Açıklamada "genç, yurtsever, parlamenter bir parti" olarak tanımlanan Jobbik partisinin son genel seçimlerde yüzde 18 oy aldığı ve 2009 seçimlerinde Avrupa Parlamentosu'na 3 vekil gönderdiği belirtilerek, "Batı basınının yalanlarının zaman zaman eleştirilmeksizin Türkiye basınında ve partimizin dış politika stratejisinde özgün bir yere sahip ülkelerde yankı bulması talihsiz bir gelişmedir" denildi.

Batı basınının son yalanının Norveç'teki katliamı yapan Breivik'le Jobbik'in ideolojilerinin ortaklık taşıdığı yönünde olduğu savunularak, aksine Breivik'in Jobbik'i islam karşıtı tavır almadığı için eleştirdiği belirtildi.

"Biz doğucuyuz"
Açıklamada batı Avrupa'nın aşırı sağ hareketlerinin çoğunluğunun benimsediği islam karşıtı ve yabancı düşmanı ideolojinin aksine Jobbik'in yıllardır Macaristan'ın "yüzünü doğuya dönmesini" savunan bir siyaset izlediği ve Macarlar'ın Avrupa'daki Asya kökenli tek ulus olmasından dolayı Türkiye, Azerbaycan, Kazakistan ve diğer Türki uluslarla kardeşlik bağlarını vurguladığı ifade edildi.

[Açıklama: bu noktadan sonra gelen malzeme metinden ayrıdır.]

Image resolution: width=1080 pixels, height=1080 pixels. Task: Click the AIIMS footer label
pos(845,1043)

Açıklamada, "Bu nedenle Jobbik için milliyetçilik, esasen pan-Turanizm'i gerektirir" denildi. "Jobbik'in pan-Turanizm davasına bağlılığı sadece siyasi motivasyonlardan kaynaklanmıyor, aynı zamanda Doğu'nun kardeş uluslarına manevi-duygusal bir bağlılıktan da kaynaklanıyor" denilen açıklamada, Jobbik partisinin Mavi Marmara saldırısından sonra Türkiye Büyükelçiliği önünde yaptığı meşaleli eylem, Kuzey Kıbrıs'a yönelik ambargoyu protesto eylemi ve Dağlık Karabağ'a yönelik Ermenistan saldırganlığını protesto eylemi hatırlatıldı.

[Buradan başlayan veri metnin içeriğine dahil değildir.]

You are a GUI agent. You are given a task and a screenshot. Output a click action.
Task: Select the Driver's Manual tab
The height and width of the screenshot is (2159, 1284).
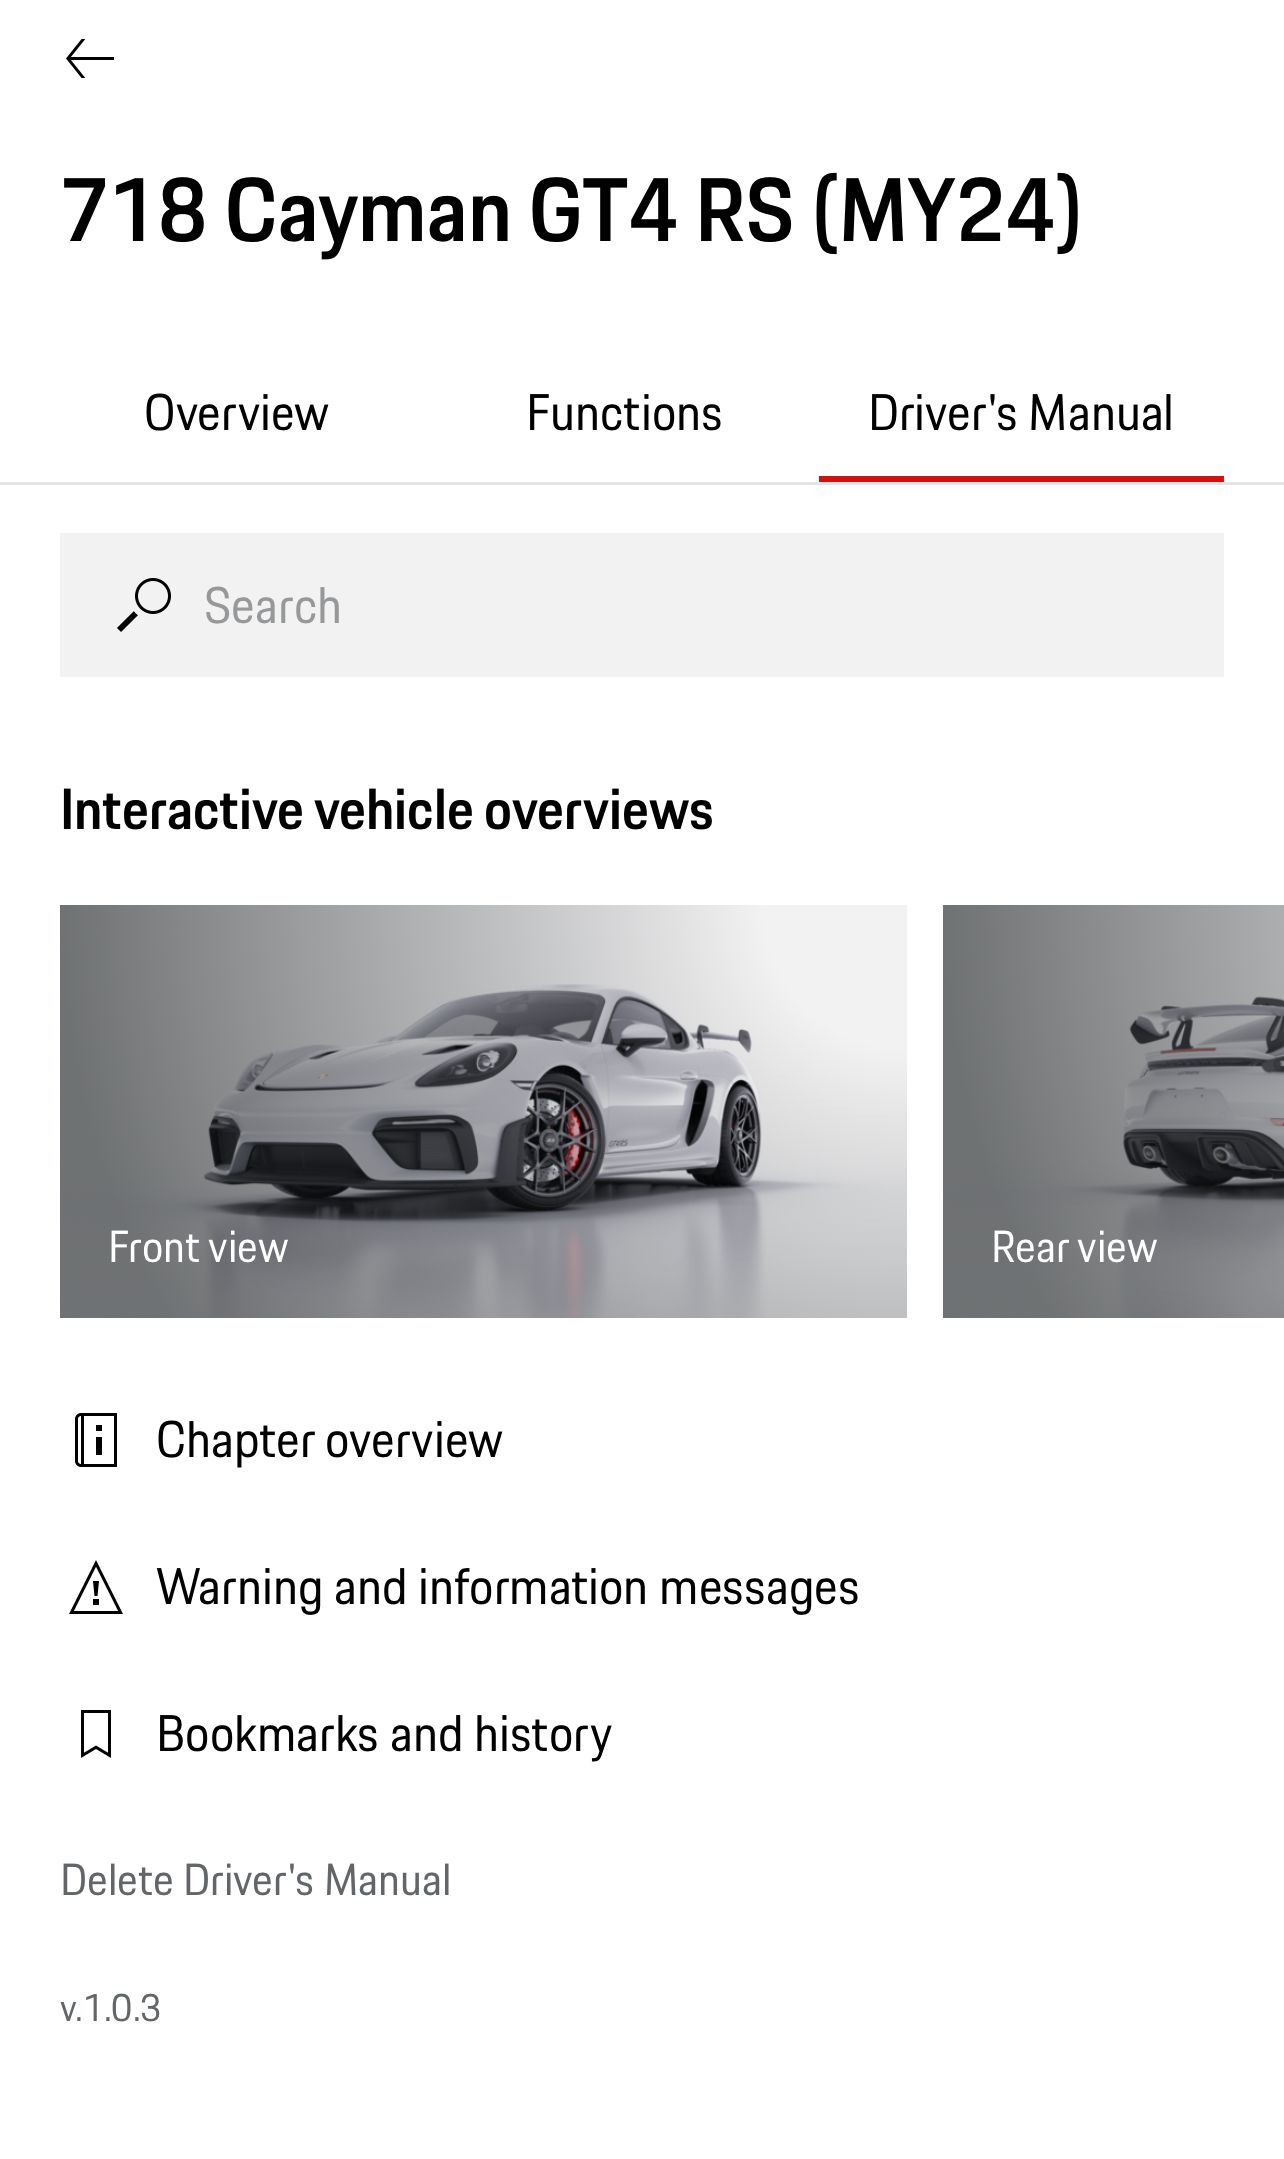(x=1020, y=414)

"İslam geleneksel kültürün son kalesi"
Jobbik'in islam konusundaki tavrına dair ise açıklamada, partinin haftalık dergisi Barikat'ın 9 Aralık 2010 tarihli sayısında Gábor Vona tarafından yazılan makaledeki şu satırlara atıf yapıldı: "… bugün islam medeniyeti, insanlığın geleneksel kültürünün son kalesidir. Onun başarısı ya da başarısızlığı bence … insanlık perspektifinden bakılınca önemlidir. Eğer islam düşerse, ışık tamamen kaybolur ve geriye küreselleşme karanlığına karşı koyacak hiçbir şey kalmaz."

Açıklamada, "Sonuç olarak, her nesnel gözlemci açısından Jobbik'in, İslam karşıtı -ve Jobbik'in durumunda güçlü bir Siyonizm yanlısı- yönelim ilan etmiş olan Batı Avrupa'nın aşırı sağcı partileriyle ortak bir zemini olmadığı açıkça görülüyor olmalıdır" denildi.

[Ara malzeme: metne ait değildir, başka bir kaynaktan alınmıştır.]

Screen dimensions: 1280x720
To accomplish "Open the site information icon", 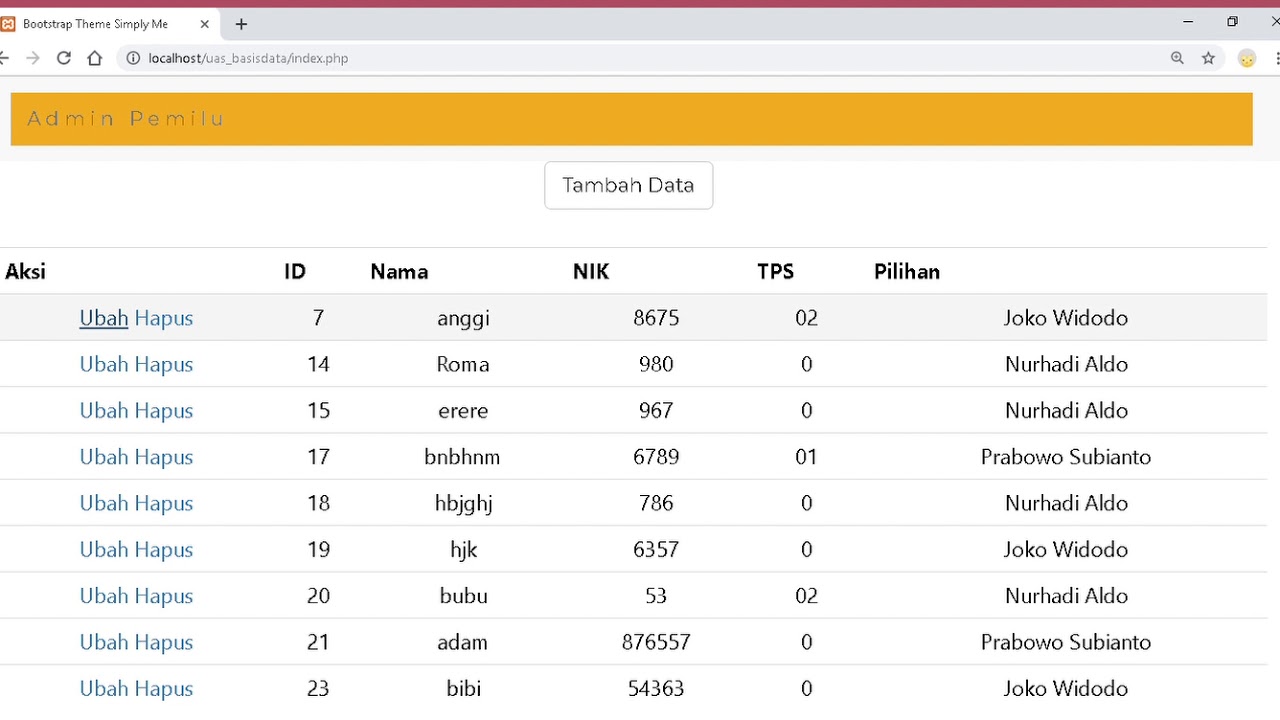I will (x=133, y=58).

"Yan örgütümüz paramiliter değil, sadece Çingenelere karşı güvenliği sağlıyor"
Jobbik'e yönelik faşist ithamlarının yeni olmadığı belirtilen açıklamada, geçtiğimiz aylarda Gyöngyöspata köyünde yaşananların ardından yazılanlar hatırlatıldı.

Gyöngyöspata köyünde Jobbik'in faşist milis gücü Macar Muhafızlar örgütü öncülüğünde Çingenelere karşı şiddet eylemleri yaşanmıştı. Açıklamada bu örgütün "yerel halktan büyük destek gördüğü" belirtilerek, köydeki yerel seçimleri Jobbik'in açık ara farkla kazanmasına dikkat çekildi ve Macar Muhafızlar'ın söylendiği gibi bir "paramiliter örgüt" olmadığı, silah taşımadığı, şiddet eyleminde bulunmadığı ve amacının Macaristan'da hukuk, düzen ve kamu güvenliğini tesis etmek olduğu ifade edildi.